A number of cases of fraudulent use of operative certificates over the years has really highlighted to us at REFCOM just how necessary this move really is, and we are hopeful that DEFRA introduce it here under the current f-gas review. The evidencing of competency has become even more urgent in the UK in recent months after the enacting of the Building Safety Act, with the recommendations of Dame Judith Hackitt’s Grenfell Tower inquiry report coming into effect, so the ability to register people’s competences is an essential tool in the arsenal for Government to ensure compliance across the board.
Building Safety Act
The Building Safety Bill received royal assent on 28th April, becoming the Building Safety Act (BSA) 2022.

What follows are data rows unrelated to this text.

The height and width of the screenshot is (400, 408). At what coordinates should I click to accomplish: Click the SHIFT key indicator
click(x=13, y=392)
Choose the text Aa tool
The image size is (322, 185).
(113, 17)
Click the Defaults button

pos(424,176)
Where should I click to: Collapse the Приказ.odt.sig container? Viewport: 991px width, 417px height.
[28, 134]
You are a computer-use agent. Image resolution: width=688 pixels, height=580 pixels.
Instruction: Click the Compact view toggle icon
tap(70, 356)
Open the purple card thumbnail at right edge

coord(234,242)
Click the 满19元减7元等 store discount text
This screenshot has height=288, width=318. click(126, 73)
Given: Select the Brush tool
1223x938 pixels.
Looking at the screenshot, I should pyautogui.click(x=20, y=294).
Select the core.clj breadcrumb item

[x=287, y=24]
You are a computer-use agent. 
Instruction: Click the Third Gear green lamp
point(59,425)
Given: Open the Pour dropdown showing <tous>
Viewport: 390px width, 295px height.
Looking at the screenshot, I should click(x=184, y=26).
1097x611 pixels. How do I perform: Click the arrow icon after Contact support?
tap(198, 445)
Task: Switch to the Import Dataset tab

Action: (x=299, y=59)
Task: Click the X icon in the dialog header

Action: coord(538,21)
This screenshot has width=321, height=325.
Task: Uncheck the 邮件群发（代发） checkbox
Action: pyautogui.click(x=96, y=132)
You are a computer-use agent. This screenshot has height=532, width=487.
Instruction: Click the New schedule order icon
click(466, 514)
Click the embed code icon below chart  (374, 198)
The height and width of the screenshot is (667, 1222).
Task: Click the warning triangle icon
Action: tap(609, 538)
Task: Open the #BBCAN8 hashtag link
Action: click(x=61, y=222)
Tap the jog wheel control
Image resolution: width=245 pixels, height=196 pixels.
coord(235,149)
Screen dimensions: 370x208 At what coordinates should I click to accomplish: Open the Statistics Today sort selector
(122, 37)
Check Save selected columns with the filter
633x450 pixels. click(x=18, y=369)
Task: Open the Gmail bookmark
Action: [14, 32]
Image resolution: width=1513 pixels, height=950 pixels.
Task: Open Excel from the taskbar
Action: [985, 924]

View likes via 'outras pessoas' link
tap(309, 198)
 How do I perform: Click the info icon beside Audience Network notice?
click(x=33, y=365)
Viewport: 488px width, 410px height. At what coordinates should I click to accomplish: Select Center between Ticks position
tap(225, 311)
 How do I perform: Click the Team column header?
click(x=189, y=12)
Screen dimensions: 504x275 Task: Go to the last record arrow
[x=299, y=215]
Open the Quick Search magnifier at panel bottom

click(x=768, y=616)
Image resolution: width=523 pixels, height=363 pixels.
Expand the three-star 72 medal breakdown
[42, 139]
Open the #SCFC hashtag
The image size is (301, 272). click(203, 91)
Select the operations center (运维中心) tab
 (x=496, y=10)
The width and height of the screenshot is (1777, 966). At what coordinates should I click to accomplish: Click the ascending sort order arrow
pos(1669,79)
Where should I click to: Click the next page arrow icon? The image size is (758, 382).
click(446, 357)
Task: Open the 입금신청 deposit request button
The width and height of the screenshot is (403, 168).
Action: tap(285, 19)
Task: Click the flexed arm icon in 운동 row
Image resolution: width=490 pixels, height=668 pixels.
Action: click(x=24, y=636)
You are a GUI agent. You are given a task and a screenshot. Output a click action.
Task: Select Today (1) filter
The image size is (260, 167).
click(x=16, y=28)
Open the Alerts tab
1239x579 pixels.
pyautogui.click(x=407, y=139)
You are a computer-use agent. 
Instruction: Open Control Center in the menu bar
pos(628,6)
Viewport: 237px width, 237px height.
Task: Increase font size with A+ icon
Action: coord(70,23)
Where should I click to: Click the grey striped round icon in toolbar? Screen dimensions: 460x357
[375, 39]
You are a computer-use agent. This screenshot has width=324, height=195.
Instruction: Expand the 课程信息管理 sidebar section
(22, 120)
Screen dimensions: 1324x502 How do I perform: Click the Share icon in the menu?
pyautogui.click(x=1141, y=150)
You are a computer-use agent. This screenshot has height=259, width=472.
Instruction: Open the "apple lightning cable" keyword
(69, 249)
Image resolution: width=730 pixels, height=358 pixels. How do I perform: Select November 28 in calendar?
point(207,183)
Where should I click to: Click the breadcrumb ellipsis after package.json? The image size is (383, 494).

Does it apply to you? Yes, it does.
The Act uses the term ‘buildings in scope’, unfortunately the use of this phrase has caused confusion leading many to dismiss the Act as not being applicable to them. The general provision of the Act applies to everyone and everything in building and there are additional new and stricter rules for controls on higher-risk buildings (HRBs).
The Building Safety Act names HSE as the new Building Safety Regulator in England. It has three main functions:
- overseeing the safety and standards of all buildings
- helping and encouraging the built environment industry and building control professionals to improve their competence
- leading implementation of the new regulatory framework for high-rise buildings
For our sector that means, evidencing your skills and competence not only as an organisation but for those that you employ. This will and is becoming the norm.
The BSA introduces a new Duty Holders role on those who procure, design, manage and undertake the building work, it is the Duty Holders responsibility to ensure all work complies with all relevant Building Regulations.
Do not forget if carrying out ‘controlled services’ such as installing a ventilation or air-conditioning system this work is notifiable to Local Authority Building Control under the Building Regulations. If you are not a member of a Competent Person Scheme approval will need to be sought from building control or under third party certification.
It is about accountability, competence and compliance and documented evidence that the work you have done is compliant with the regulations and has been completed by competent individuals.